The list of responsibilities for the documentation requirements in the Medical Record are listed as under :

  • To keep individual record for each patient
  • To establish an organized record-keeping system to ensure that medical records are easily retrievable for review when needed, at each patient visit.
  • To store and maintain medical records in a centralized and secured location that can be accessed by authorized personnel and provide equivalent security for medical records.
  • To maintain and organize documents within medical records in a specified order.
  • To ensure that documents are fastened securely within a paper medical record.
  • To provide training in confidentiality and security for patient information.

Whenever provider, other than a member's personal physician sees a complete documentation, of the encounter, it must be available to the referring provider and the member's personal physician. If the documentation is not added directly to the medical record, copies of the relevant medical records must be provided within a specified working days of the visit.

Promptly forwarding the records ensures that the personal physician has a complete medical record on file and that the referring provider has necessary information.

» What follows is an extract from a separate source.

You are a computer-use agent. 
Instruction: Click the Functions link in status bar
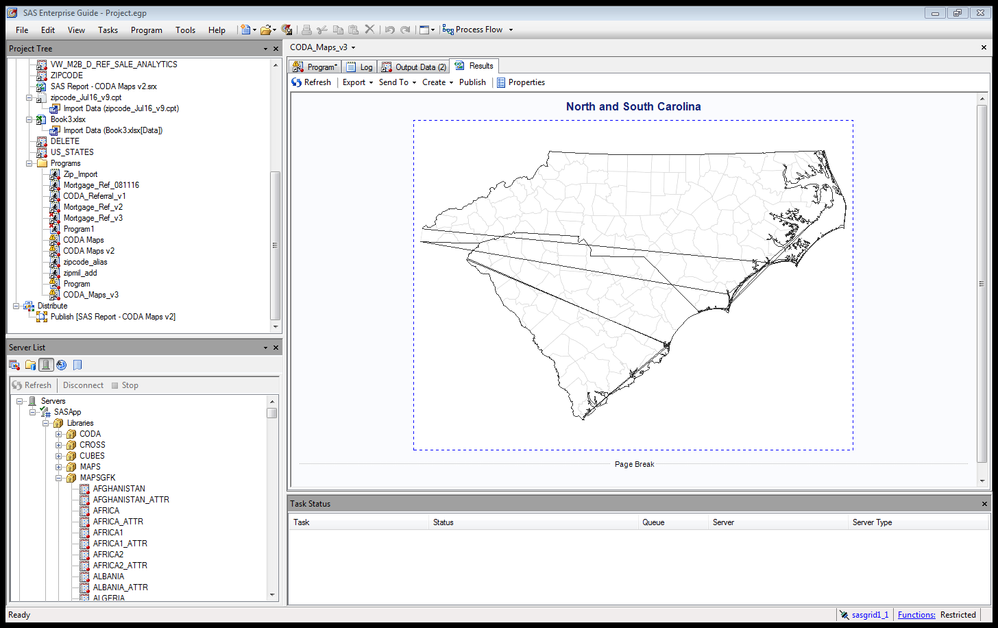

Documentation standards reflect the importance of complete, timely, and accurate health information.Member identifiers appear on every piece of documentation. Entries are legible and are recorded in black ink if on paper. Entries are dated and authenticated by the author. Respective documents are made at the time service is provided. Documents must be supported by all codes. All standard medical abbreviations should be used in documentation. All patient details, including telephone, fax, and electronic message exchanges must be documented. Documentation of any advance directives is in a prominent part of a member's medical record and includes whether or not a member has executed an advance directive, documentation of any information about advance directives that was made available to the member

Documentatio must include the problem list, including significant illnesses and medical conditions, medications, adverse drug reactions, allergies, smoking status, any history of alcohol use.

Important personal data such as patient’s history, physical exams, documentation of clinical findings by the physician and evaluation for each visit. Laboratory and other studies that are reviewed. Working diagnoses with findings and test results.

A detailed treatment plans consisting with diagnoses a follow-up plan for each encounter should be mentioned. Previous problems should be mentioned in follow-up visits.